### Instruction 1:
Copy everything in the passage on Richmond newspapers from "Regional and county" down to "covers Virginia events.".

Richmond's leading African American newspaper at the turn of the century was the Richmond Planet which ran from 1883 to 1996 and was edited by John Mitchel, Jr. from 1884 until his death in 1929.

Regional and county newspapers include the following:
- The Amelia Bulletin Monitor for Amelia County, Virginia
- Capital News Service at VCU for regional and national news
- The Chesterfield Observer for Chesterfield County, Virginia
- The Goochland Courier for Goochland County, Virginia
- The Goochland Gazette for Goochland County, Virginia
- The Henrico Citizen for Henrico County, Virginia
- The Hopewell News (defunct) for Hopewell, Virginia
- Petersburg Progress-Index for Petersburg, Virginia
- RVA Magazine
- Virginia Living is a glossy magazine published bi-monthly that covers Virginia events.

### Instruction 2:
Write out the entire listing below line for line, leaving the pictures out.

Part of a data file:
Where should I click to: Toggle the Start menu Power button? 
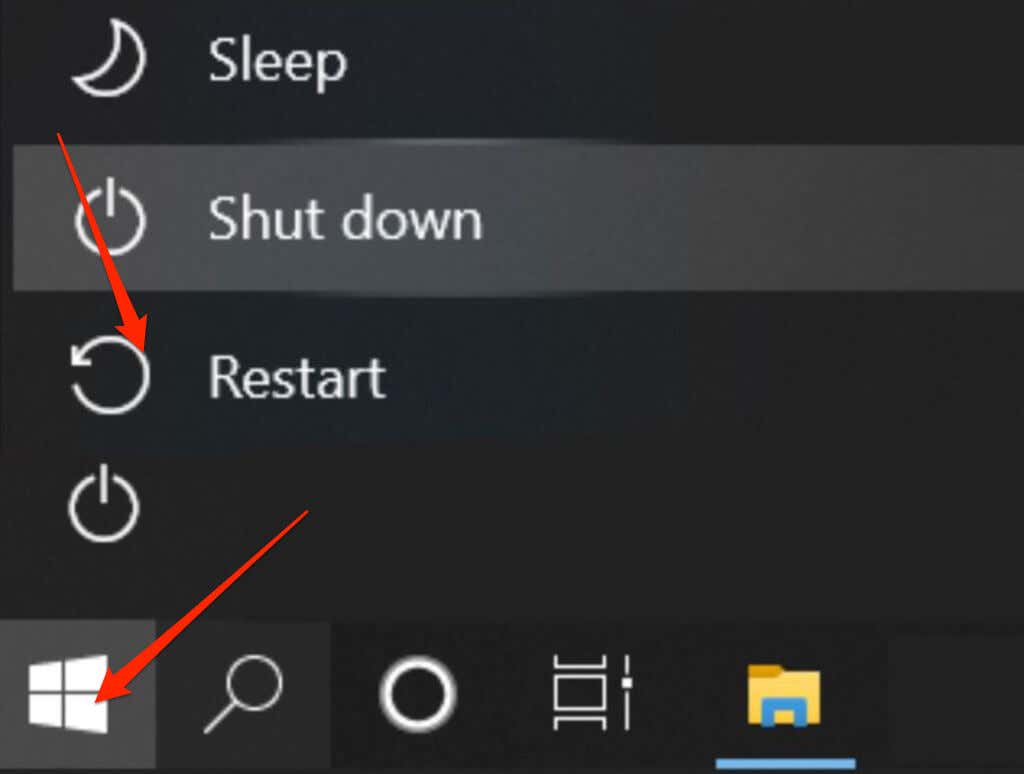pos(104,503)
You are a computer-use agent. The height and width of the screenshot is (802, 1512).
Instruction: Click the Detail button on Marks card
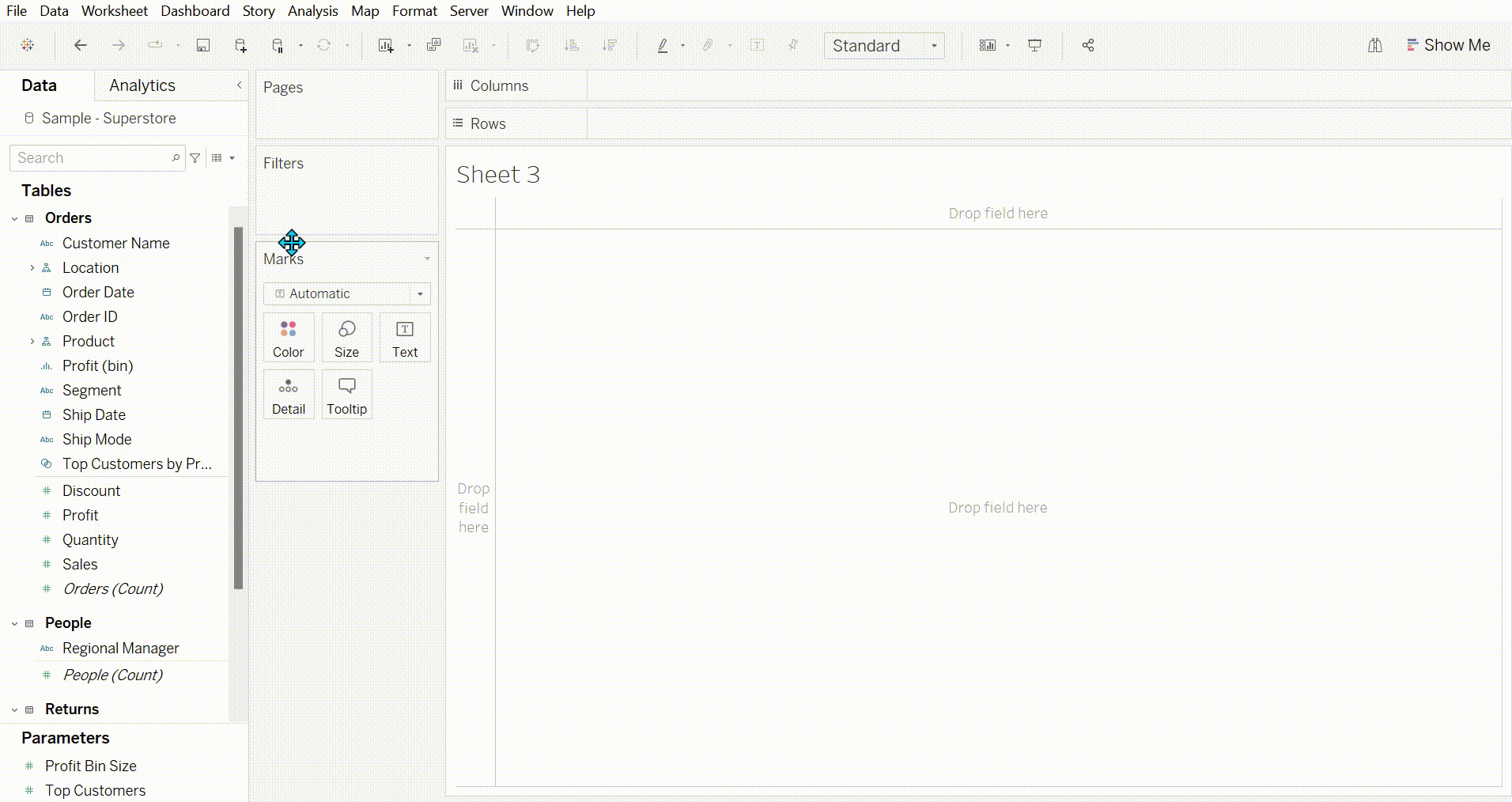(288, 395)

### Worked answer 1:
Regional and county newspapers include the following:
- The Amelia Bulletin Monitor for Amelia County, Virginia
- Capital News Service at VCU for regional and national news
- The Chesterfield Observer for Chesterfield County, Virginia
- The Goochland Courier for Goochland County, Virginia
- The Goochland Gazette for Goochland County, Virginia
- The Henrico Citizen for Henrico County, Virginia
- The Hopewell News (defunct) for Hopewell, Virginia
- Petersburg Progress-Index for Petersburg, Virginia
- RVA Magazine
- Virginia Living is a glossy magazine published bi-monthly that covers Virginia events.

### Worked answer 2:
Where should I click to: Toggle the Start menu Power button? 
pos(104,503)
You are a computer-use agent. The height and width of the screenshot is (802, 1512).
Instruction: Click the Detail button on Marks card
(288, 395)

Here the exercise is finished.